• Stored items
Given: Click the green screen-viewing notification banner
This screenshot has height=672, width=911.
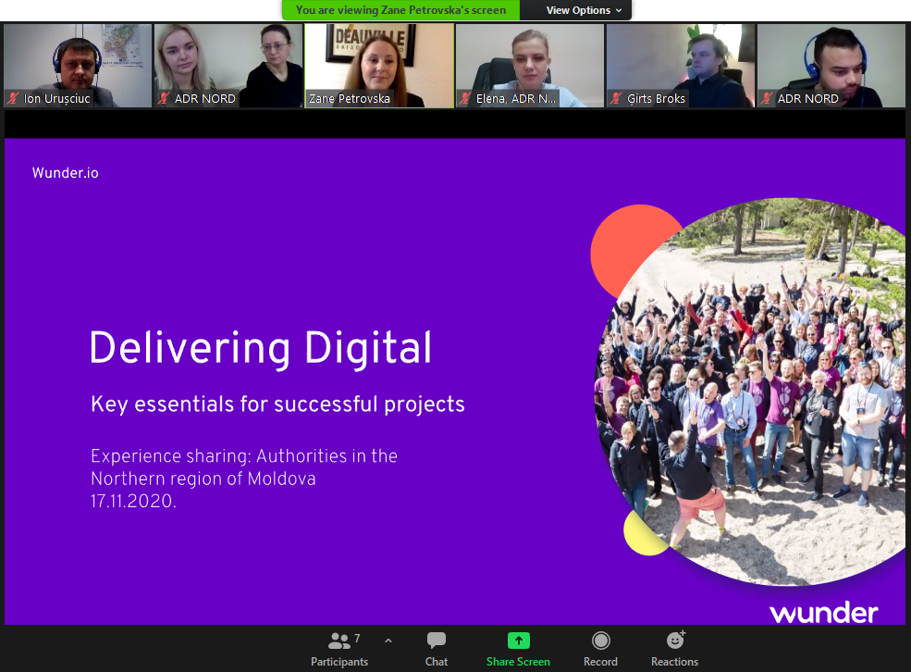Looking at the screenshot, I should click(x=400, y=10).
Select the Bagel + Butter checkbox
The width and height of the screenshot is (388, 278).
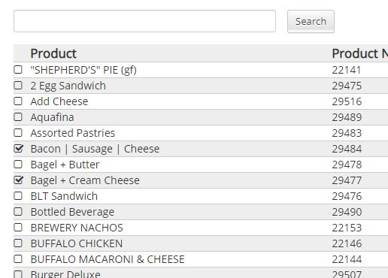point(18,164)
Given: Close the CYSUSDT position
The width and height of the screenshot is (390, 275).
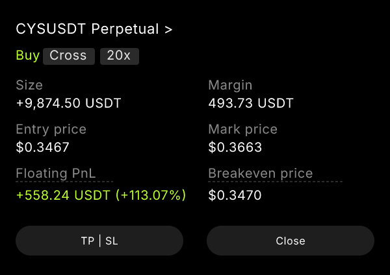Looking at the screenshot, I should point(291,241).
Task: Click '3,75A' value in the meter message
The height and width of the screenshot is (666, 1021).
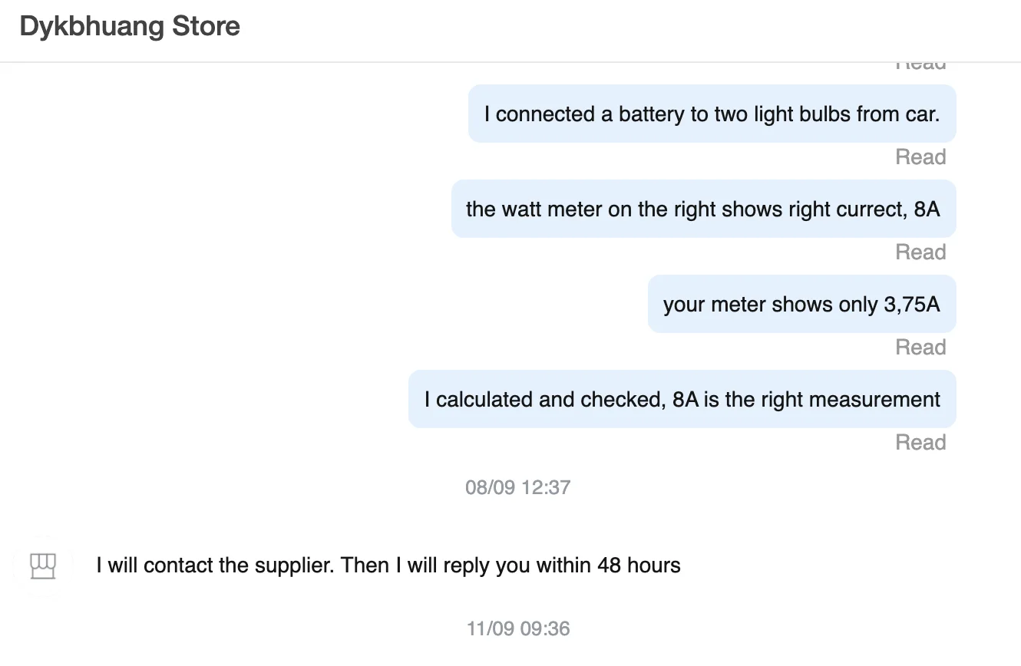Action: [x=911, y=305]
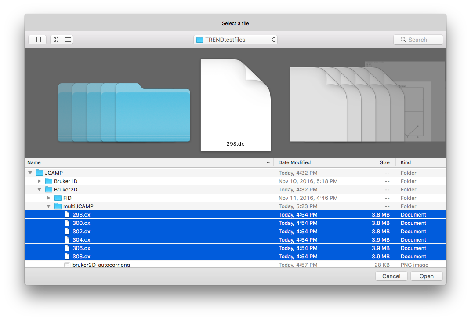The image size is (471, 320).
Task: Click the 298.dx document icon in list
Action: pyautogui.click(x=67, y=215)
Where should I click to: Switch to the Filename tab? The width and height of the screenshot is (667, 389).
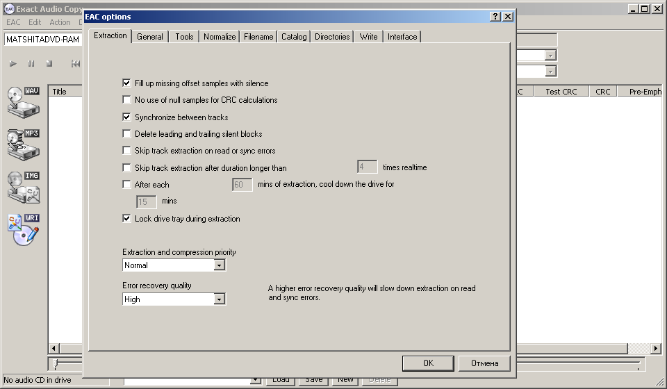(x=258, y=37)
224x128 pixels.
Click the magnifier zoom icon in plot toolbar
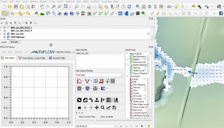coord(102,108)
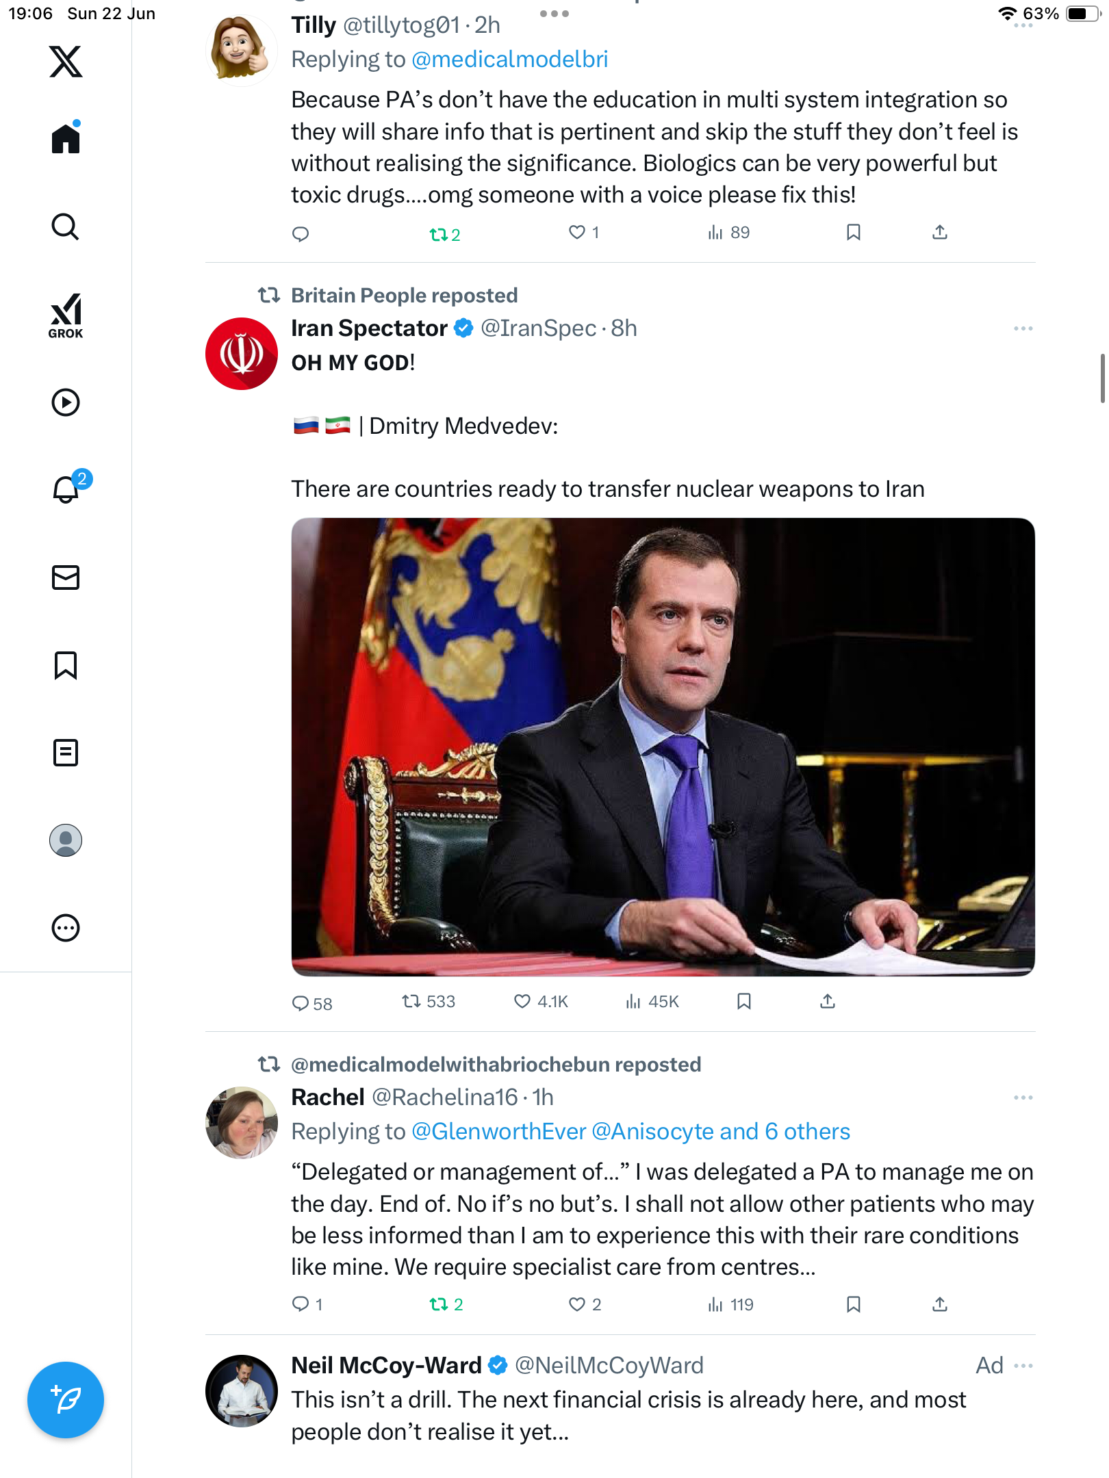The height and width of the screenshot is (1478, 1109).
Task: Repost the Iran Spectator post showing 533
Action: [429, 1002]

• EXERCISE GOAL
What is wanted is a word-for-word restatement of the entries, without their images.

• RESULT
Given: Click the green screen-viewing notification banner
This screenshot has height=672, width=911.
Looking at the screenshot, I should click(x=400, y=10).
Select the Bagel + Butter checkbox
The width and height of the screenshot is (388, 278).
point(18,164)
Given: Close the CYSUSDT position
The width and height of the screenshot is (390, 275).
Looking at the screenshot, I should point(291,241).
Task: Click '3,75A' value in the meter message
The height and width of the screenshot is (666, 1021).
Action: [x=911, y=305]
The image size is (471, 320).
Task: Click the 298.dx document icon in list
Action: pyautogui.click(x=67, y=215)
Where should I click to: Switch to the Filename tab? The width and height of the screenshot is (667, 389).
(x=258, y=37)
224x128 pixels.
Click the magnifier zoom icon in plot toolbar
coord(102,108)
The height and width of the screenshot is (1478, 1109).
Task: Repost the Iran Spectator post showing 533
Action: [429, 1002]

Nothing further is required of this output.